Output exactly the lines below from the one containing "Given: Click the Done button" to the last line, both included. Omit pictures.
*** Begin section ***
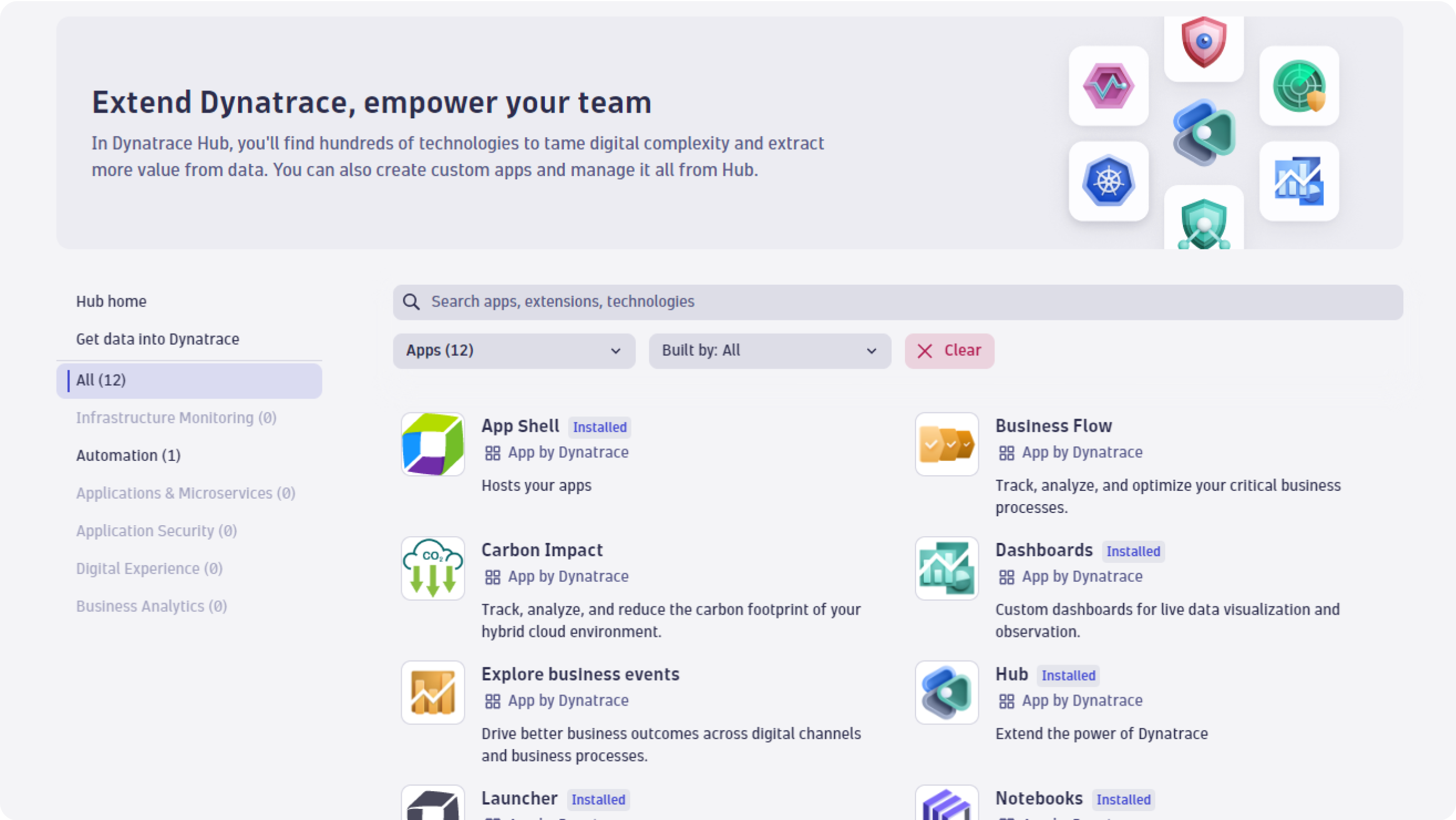Open Get data into Dynatrace

pyautogui.click(x=158, y=339)
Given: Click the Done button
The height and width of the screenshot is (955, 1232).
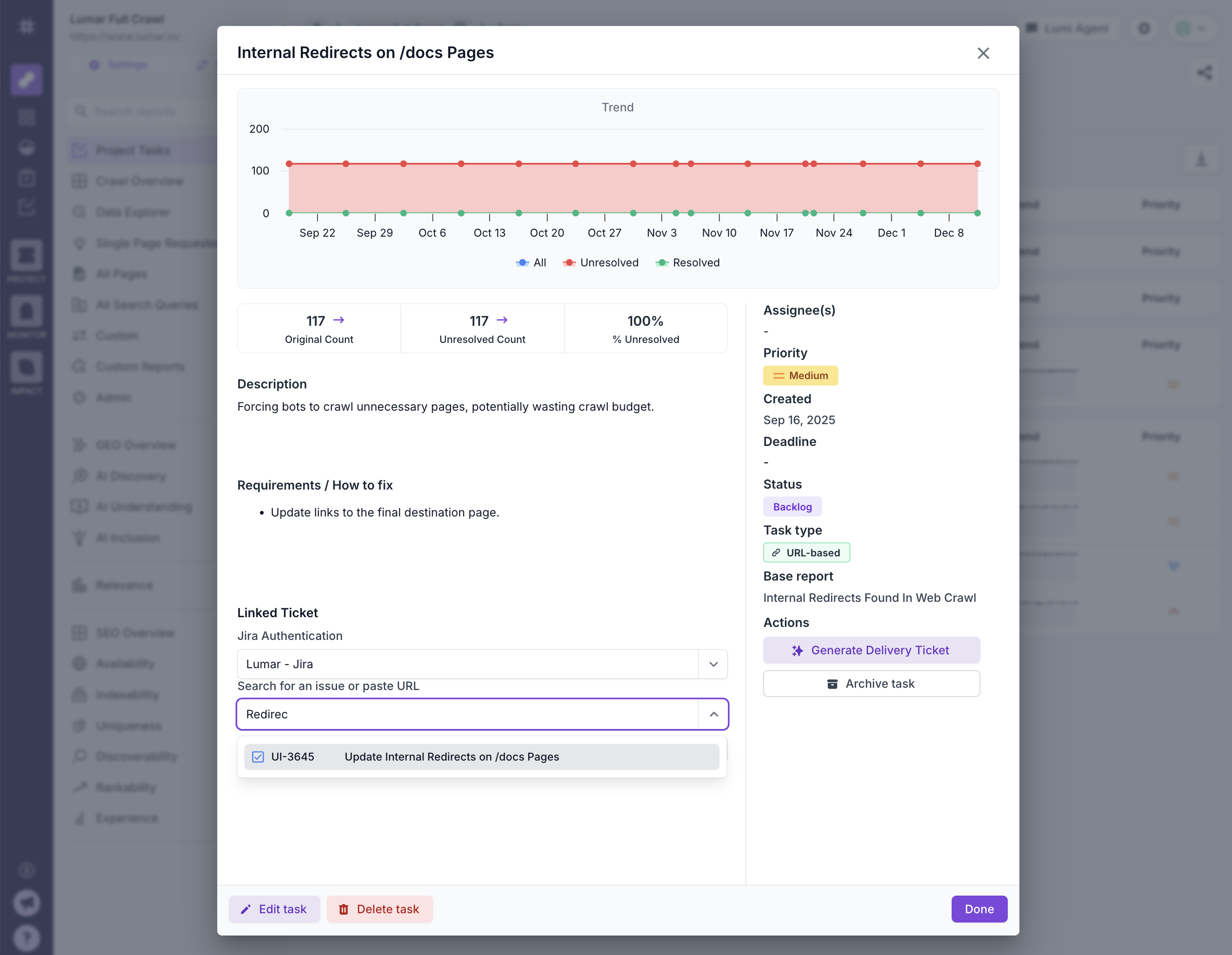Looking at the screenshot, I should [x=979, y=909].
*** End section ***
- THE ANSWER:
Given: Click the Done button
The height and width of the screenshot is (955, 1232).
Looking at the screenshot, I should [x=979, y=909].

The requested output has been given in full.